> _How to complete this task_:
Every line in the records below with the string "will" needs to be copied out.
--- Material to process Enclosed Below ---
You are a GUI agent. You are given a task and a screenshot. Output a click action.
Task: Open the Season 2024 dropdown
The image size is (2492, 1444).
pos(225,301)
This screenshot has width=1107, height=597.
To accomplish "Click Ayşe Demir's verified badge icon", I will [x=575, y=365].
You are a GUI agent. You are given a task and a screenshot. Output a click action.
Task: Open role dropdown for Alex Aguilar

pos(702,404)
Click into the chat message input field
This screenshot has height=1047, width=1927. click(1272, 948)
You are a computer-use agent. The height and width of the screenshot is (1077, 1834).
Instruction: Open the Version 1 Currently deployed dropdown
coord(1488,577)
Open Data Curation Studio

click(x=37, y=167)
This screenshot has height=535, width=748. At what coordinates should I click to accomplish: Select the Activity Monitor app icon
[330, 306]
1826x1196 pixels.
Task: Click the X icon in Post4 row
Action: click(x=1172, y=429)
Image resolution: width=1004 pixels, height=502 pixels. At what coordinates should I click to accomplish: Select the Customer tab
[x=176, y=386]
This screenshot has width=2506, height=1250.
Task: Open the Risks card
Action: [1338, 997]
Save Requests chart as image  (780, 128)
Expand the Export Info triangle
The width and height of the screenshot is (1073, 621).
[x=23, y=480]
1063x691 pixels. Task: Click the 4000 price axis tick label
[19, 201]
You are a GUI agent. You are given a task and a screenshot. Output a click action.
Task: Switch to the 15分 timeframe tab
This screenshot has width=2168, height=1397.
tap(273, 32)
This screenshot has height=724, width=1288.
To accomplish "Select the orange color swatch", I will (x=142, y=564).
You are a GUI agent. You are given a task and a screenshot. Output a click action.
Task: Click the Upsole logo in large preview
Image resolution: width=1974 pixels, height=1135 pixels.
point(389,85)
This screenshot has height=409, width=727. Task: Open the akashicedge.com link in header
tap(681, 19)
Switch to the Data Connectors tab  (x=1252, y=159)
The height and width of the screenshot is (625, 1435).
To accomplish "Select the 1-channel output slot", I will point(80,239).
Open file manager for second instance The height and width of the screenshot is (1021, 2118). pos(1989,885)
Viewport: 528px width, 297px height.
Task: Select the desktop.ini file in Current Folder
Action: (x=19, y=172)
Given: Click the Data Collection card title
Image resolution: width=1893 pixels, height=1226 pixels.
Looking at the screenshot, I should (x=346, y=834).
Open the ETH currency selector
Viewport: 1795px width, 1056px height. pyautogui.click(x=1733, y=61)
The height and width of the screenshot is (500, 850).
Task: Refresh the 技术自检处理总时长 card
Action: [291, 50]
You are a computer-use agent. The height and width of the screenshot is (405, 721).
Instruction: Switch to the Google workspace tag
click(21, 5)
--- End of Enclosed Material to process ---
> _Exercise answer_:
To accomplish "Click Ayşe Demir's verified badge icon", I will [x=575, y=365].
To accomplish "Select the orange color swatch", I will (x=142, y=564).
To accomplish "Select the 1-channel output slot", I will point(80,239).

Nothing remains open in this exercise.